Excerpts from a dataset
*** Block opens ***

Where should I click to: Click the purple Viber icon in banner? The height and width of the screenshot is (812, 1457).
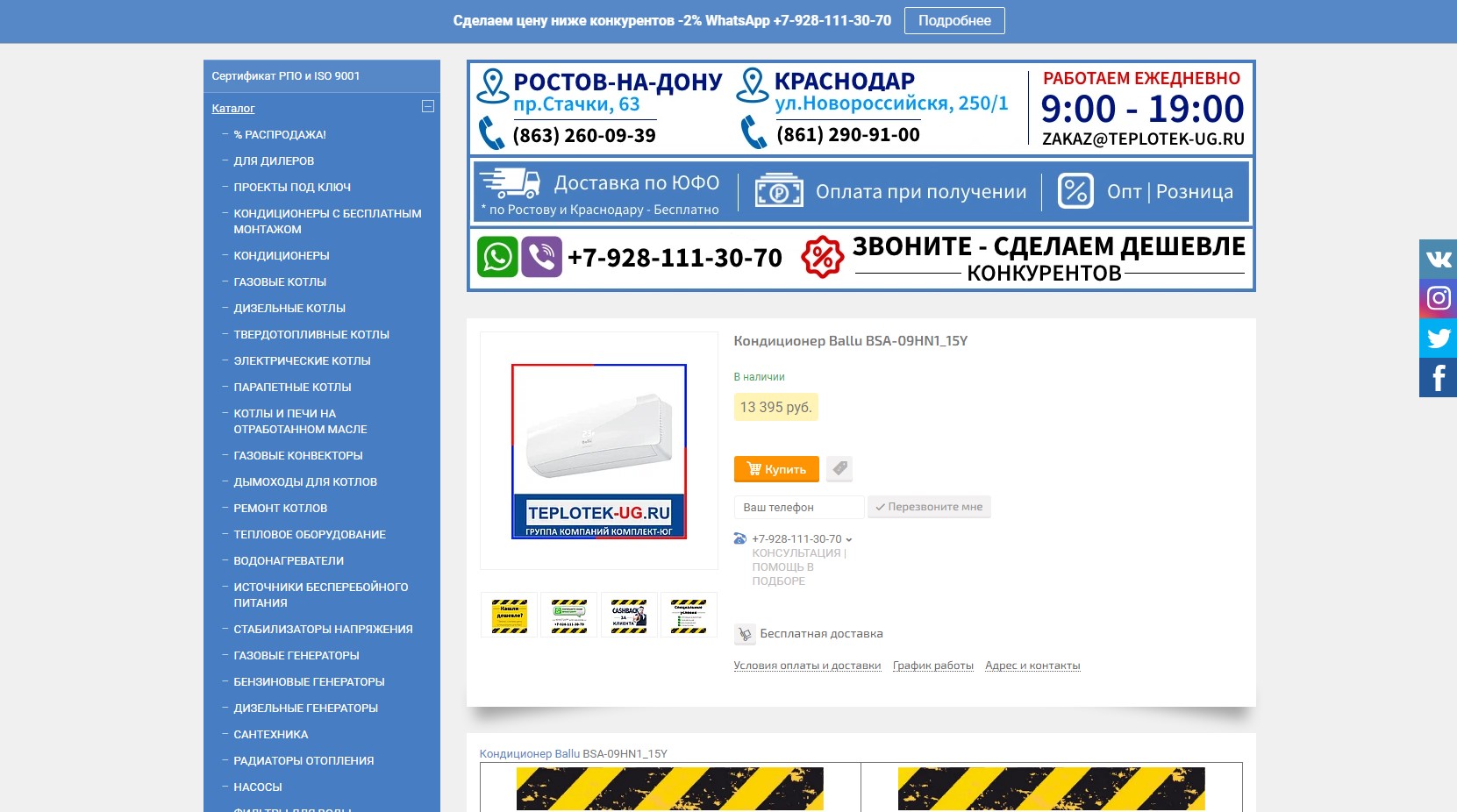click(x=542, y=257)
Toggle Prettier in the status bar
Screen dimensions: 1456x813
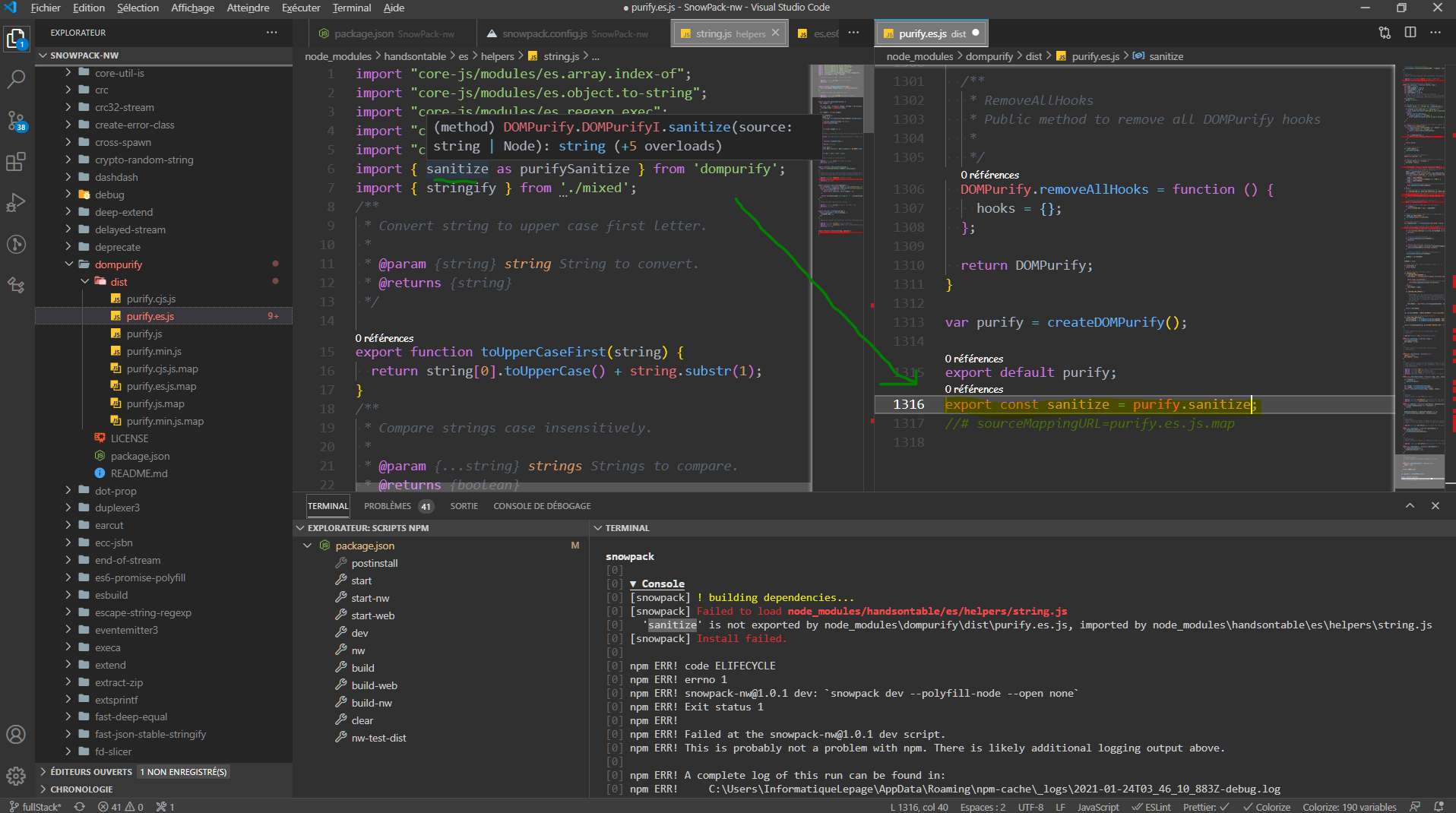[x=1205, y=807]
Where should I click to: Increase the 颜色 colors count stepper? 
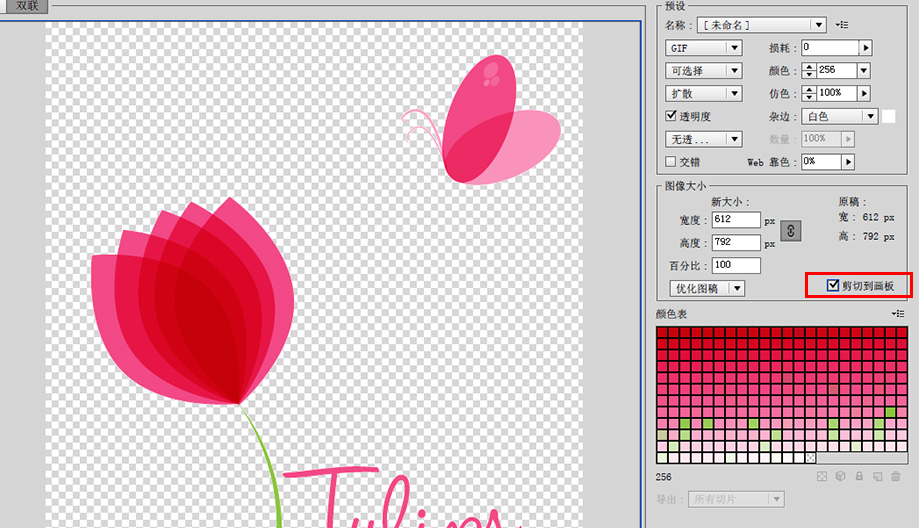[809, 67]

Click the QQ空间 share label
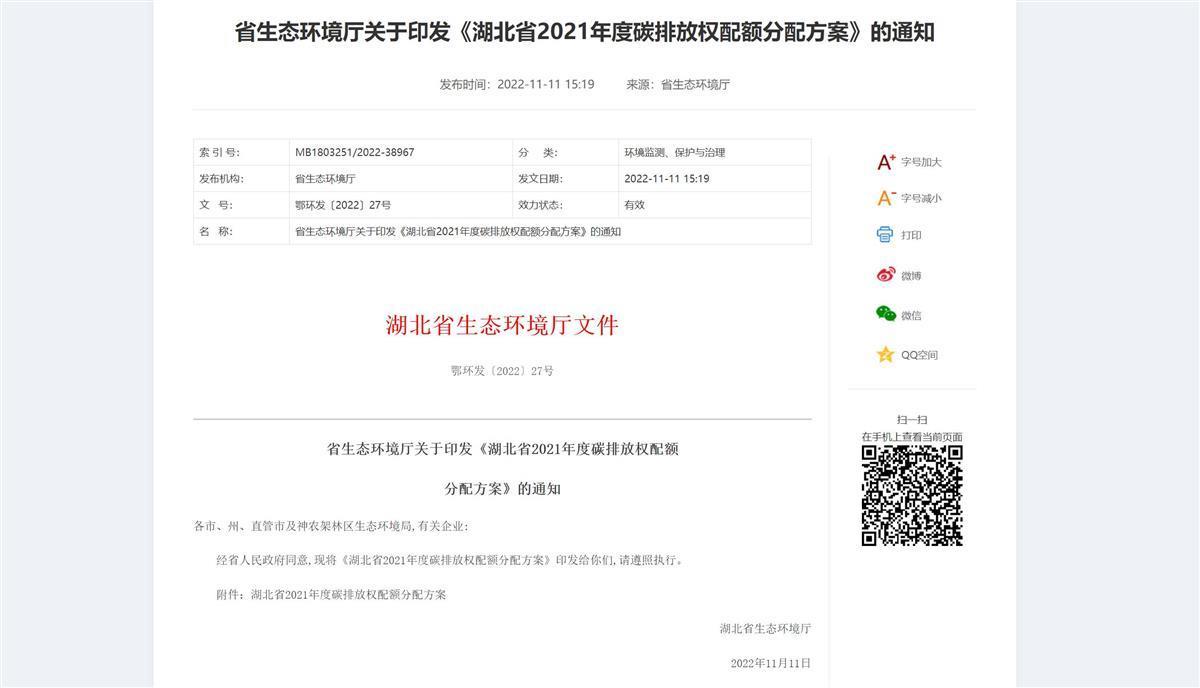pos(919,355)
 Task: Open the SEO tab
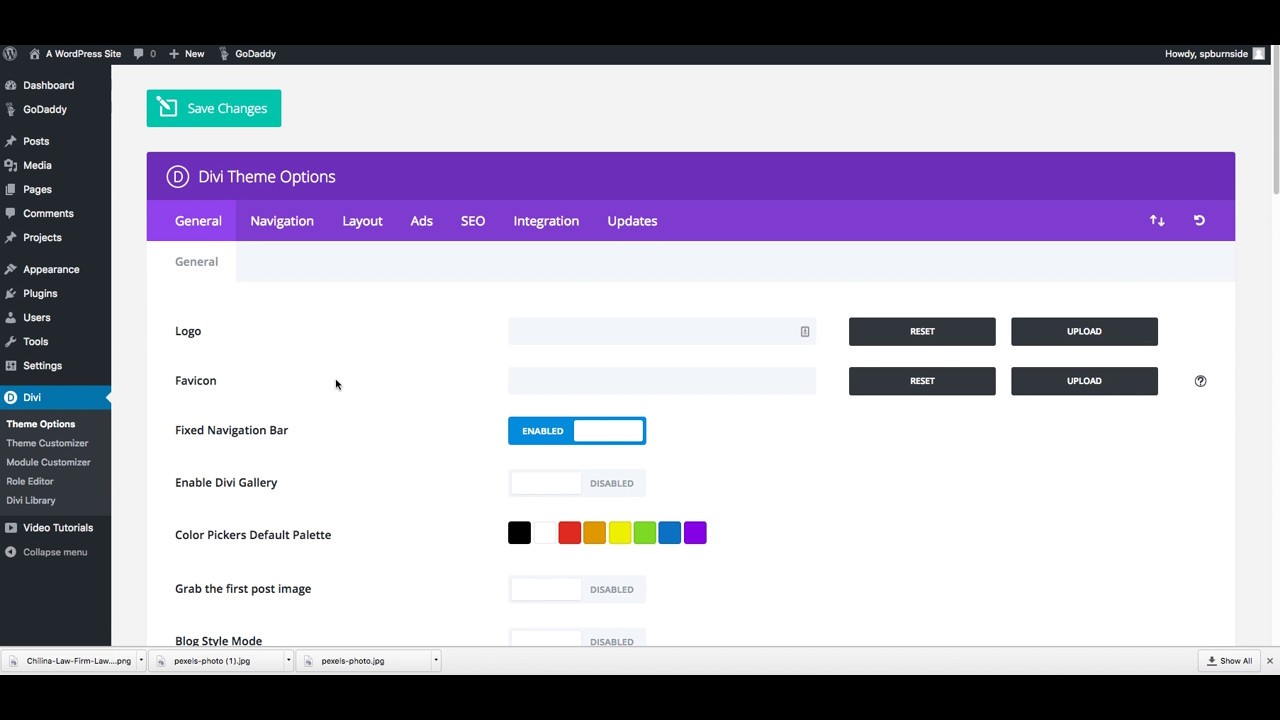pos(472,220)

*** Block closes ***

Requirement :: The output is the records exactly as they read, with no pictures in it.

Worked solution ::
Where should I click to: Click the purple Viber icon in banner? The height and width of the screenshot is (812, 1457).
click(x=542, y=257)
Toggle Prettier in the status bar
Screen dimensions: 1456x813
[x=1205, y=807]
Where should I click to: Increase the 颜色 colors count stepper? 
[809, 67]

Click the QQ空间 share label
pos(919,355)
 Task: Open the SEO tab
pos(472,220)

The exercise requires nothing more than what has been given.